De Deir Yassine en 1948 à Gaza aujourd’hui, la liste des crimes d’Israël est longue. Les justifications changent, mais la réalité est la même : occupation coloniale, oppression, et injustice interminable. Si c’est le « monde libre » dont Israël défend les « valeurs », comme le prétend la ministre des Affaires Etrangères Tzipi Livni, alors nous voulons n’avoir rien à faire avec lui.
Les leaders israéliens restent saisis de confusion, incapables de fixer des buts clairs à leurs attaques - entre renverser le gouvernement légitimement élu du Hamas et détruire son infrastructure, et arrêter les roquettes. Comme ils ne parviennent pas à casser la résistance de Gaza, ils ont réduit l’objectif. Ils parlent maintenant d’affaiblir le Hamas et de limiter la résistance.
Mais ils ne parviendront à réaliser aucun des deux. Les Gazaouis sont plus unis que jamais, décidés à ne pas se laisser terroriser et soumettre. Nos combattants, armés de la justesse de leur cause, ont déjà causé de nombreuses victimes dans l’armée d’occupation, et combattront pour défendre leur terre et leur peuple. Rien ne peut défaire notre désir de liberté.
Une fois de plus, Washington et l’Europe ont choisi d’aider et encourager le geôlier, l’occupant et agresseur, et de condamner les victimes. Nous espérions que Barack Obama romprait avec l’héritage désastreux de George Bush mais ses débuts ne sont pas encourageants. Alors qu’il a dénoncé sans tarder les attaques de Bombay, il reste muet après dix jours de massacres à Gaza.

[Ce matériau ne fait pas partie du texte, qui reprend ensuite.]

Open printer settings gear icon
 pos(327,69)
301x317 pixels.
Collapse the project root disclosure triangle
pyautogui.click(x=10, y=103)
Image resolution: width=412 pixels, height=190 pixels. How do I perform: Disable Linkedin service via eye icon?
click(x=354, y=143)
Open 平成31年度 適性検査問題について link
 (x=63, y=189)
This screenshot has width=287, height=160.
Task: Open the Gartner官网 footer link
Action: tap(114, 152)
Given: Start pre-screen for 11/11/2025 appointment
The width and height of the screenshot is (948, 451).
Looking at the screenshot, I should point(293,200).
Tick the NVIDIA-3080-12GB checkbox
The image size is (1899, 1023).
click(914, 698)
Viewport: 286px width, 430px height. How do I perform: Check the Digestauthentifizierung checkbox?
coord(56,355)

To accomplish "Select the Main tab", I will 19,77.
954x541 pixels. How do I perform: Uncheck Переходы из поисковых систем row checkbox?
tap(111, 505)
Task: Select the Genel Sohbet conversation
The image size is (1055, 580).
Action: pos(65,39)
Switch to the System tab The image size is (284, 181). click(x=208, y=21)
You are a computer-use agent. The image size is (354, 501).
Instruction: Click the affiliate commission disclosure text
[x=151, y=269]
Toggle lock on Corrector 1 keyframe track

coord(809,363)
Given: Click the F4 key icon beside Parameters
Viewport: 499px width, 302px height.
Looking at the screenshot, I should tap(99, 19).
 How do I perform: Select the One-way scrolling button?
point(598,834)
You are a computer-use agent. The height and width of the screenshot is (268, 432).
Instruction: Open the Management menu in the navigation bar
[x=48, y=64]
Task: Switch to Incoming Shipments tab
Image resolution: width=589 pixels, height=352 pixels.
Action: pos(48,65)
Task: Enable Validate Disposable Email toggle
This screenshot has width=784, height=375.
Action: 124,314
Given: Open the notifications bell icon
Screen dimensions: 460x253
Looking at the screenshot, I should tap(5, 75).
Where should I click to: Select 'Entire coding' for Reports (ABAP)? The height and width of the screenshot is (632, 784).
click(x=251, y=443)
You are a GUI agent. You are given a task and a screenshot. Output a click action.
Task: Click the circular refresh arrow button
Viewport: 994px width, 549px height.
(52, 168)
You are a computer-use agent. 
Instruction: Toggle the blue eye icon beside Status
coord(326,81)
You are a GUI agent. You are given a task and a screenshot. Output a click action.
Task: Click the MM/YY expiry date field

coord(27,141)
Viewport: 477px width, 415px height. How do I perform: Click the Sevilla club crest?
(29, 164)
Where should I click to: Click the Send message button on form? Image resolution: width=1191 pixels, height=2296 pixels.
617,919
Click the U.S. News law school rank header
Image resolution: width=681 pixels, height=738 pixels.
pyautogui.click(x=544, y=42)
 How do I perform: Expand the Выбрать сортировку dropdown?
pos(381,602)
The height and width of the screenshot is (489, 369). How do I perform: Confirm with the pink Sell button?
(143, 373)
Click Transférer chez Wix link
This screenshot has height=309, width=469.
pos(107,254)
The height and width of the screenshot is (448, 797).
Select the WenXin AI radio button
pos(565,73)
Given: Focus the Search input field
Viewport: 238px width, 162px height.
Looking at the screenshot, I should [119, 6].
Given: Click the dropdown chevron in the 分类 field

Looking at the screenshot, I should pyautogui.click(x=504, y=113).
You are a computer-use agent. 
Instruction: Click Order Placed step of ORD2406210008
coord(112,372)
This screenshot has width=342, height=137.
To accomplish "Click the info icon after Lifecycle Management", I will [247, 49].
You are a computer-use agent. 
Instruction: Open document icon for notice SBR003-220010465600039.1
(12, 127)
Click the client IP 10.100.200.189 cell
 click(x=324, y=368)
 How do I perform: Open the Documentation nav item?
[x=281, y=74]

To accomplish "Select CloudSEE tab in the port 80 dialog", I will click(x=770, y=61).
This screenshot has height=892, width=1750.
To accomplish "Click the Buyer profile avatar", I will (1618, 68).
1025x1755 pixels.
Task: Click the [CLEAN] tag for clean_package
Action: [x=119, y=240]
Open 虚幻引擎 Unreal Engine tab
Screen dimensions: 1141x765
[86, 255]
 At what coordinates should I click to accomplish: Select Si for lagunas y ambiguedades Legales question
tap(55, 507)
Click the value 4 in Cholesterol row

Mais nous ne sommes pas seuls. Des millions d’hommes et de femmes épris de liberté sont du côté de cette lutte pour la justice et la libération - comme en témoignent chaque jour les protestations contre l’agression israélienne, non seulement dans la région arabe et islamique, mais dans le monde entier.
Israël répandra certainement la destruction, la mort et la souffrance à Gaza. Mais il connaîtra le même sort à Gaza qu’au Liban. Nous ne serons pas brisés par le siège et le bombardement, et nous ne nous rendrons jamais devant l’occupation.